Volume Changes Over Time

At inception in the final quarter of 2012, the multidisciplinary clinic served 57 patients (annualized n=228). The multidisciplinary clinic volume increased annually until 2016, serving 305 patients 2013, and increased by 37% to 389 patients served in 2016. In 2017, volume decreased by 20%, serving 312 patients. In 2017, we intentionally began to see patients with anal squamous cell carcinoma and other malignancies, which likely accounted for some additional volume of patients seen that year that was not reflected in our database. Over time, the percentage of rectal cancer patients increased from 29% of all patients in 2013 to 42% in 2017 (Figure 2). Stage mix stayed relatively constant over time. The percentage of patients seen each year by Genetics at the multidisciplinary clinic fluctuated over time, starting with 20% of patients in 2013 and peaking at 28% of patients in 2014. However, the volume decreased after 2014, and in 2017, 16% of patients were seen by Genetics.

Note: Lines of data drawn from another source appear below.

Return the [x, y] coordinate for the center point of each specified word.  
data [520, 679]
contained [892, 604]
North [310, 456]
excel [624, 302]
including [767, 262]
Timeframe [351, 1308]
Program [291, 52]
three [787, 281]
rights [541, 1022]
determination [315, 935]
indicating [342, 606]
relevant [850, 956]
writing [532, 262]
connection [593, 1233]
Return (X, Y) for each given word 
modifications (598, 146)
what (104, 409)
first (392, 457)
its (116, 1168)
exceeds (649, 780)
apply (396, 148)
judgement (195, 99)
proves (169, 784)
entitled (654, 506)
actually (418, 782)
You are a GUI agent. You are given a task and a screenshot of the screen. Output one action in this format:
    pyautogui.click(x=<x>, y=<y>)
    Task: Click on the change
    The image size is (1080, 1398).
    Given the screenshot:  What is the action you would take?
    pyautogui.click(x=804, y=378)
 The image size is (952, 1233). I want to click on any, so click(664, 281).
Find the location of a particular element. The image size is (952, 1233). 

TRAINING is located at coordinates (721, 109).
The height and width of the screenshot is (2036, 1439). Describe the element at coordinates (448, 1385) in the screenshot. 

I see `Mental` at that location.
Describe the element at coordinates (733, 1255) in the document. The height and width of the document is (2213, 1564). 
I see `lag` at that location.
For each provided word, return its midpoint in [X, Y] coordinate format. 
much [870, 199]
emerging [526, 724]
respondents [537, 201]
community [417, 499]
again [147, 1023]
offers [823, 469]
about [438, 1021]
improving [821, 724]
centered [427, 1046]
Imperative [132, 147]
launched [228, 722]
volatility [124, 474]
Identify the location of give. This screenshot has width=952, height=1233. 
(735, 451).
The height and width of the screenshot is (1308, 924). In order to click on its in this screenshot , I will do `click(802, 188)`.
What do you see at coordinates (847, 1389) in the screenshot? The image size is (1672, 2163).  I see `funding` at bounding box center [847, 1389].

Figure 2. Patient Volume Over Time.

Figure 2.

Starting in 2013 (the first full year of the multidisciplinary clinic), overall volume and rectal cancer patient volume increased.

Discussion

This paper describes the structure, utilization, and growth of a formal multidisciplinary clinic for colorectal cancer over five years. Over time, the volume of patients served by the clinic increased, and a higher proportion of patients with rectal cancer were seen in later years. Over half the patients seen had Stage III or IV disease and greater than 10% underwent multivisceral resection. Over the study period, 63% of patients seen at the multidisciplinary clinic received at least one treatment modality there, most often surgery. The clinic clearly served complex patients, and this increased over time.

While there are similar studies describing multidisciplinary clinic experiences in prostate, breast, and other gastrointestinal cancers, this study is the first to do so for colorectal cancer.1622 Studies of prostate cancer multidisciplinary clinics demonstrate that the majority of patients ultimately receive treatment at the multidisciplinary clinic institution.17 In one institution’s 15-year experience, over 75% of the patients received their care at the multidisciplinary clinic institution, and the ten-year institutional survival rate exceeded that in national databases.19 We saw a similar pattern, as well as programmatic growth over time. Importantly, our patient volume increased in the absence of any marketing efforts about the establishment of the multidisciplinary clinic. For clinicians considering starting a colorectal cancer multidisciplinary clinic, our findings suggest that such a clinic may yield an increased patient volume for the institution, drawing patients with a high rate of specialty service utilization, including complex surgery.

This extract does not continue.